An unexpected effect of divalent cations on the adenovirus endogenous protein kinase: Alteration in the specificity of phosphorylation

Abstract

The adenovirus endogenous protein kinase specifically phosphorylates capsid protein IIIa in the presence of Mg 2+, utilizing either ATP or GTP as a phosphate donor. When Mn 2+ is substituted for Mg 2+, in the presence of ATP, phosphorylation of IIIa is enhanced by 2–3 fold. However, in addition to IIIa phosphorylation, the core proteins V and VII are now phosphorylated. A similar finding is made when Co 2+ is used instead of Mg 2+. Further, when Mn 2+ or Co 2+ is substituted for Mg 2+, the phosphoamino acid residue profile is changed, viz., instead of only phosphoserine being labeled, phosphothreonine is now extensively labeled.
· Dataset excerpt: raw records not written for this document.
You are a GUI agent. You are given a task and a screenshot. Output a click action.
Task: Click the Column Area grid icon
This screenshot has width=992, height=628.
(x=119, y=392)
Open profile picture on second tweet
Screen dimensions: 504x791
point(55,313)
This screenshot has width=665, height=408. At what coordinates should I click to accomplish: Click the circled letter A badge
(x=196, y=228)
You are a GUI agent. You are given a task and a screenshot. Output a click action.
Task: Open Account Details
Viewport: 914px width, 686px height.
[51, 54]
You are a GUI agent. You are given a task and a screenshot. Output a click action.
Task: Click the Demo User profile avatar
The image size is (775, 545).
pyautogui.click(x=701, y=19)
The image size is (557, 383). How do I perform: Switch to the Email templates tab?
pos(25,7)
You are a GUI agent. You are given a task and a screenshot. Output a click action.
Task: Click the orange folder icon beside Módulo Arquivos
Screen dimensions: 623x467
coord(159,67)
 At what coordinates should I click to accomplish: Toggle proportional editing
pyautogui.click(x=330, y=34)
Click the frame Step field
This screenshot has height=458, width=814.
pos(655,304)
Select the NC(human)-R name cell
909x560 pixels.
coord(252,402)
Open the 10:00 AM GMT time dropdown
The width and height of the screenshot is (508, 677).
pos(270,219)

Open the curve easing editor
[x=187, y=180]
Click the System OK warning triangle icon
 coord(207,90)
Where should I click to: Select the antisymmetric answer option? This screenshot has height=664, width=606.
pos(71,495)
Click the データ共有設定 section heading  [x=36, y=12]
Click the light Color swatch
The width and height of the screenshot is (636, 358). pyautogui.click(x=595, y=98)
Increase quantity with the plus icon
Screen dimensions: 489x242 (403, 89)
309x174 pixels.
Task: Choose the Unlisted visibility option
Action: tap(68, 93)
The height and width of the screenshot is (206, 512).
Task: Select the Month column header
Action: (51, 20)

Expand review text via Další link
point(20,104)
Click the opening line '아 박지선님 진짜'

These results are specific for the above endogenous viral proteins, since when the viral protein kinase is used to phosphorylate added exogenous substrates such as casein, no enhancement of phosphorylation nor any change in phosphoamino acid profile is achieved by substituting Mn 2+ for Mg 2+. It is thus likely that MnATP or CoATP somehow interacts differently with adenovirus structural proteins than does MgATP and this facilitates their accessibility to the enzyme.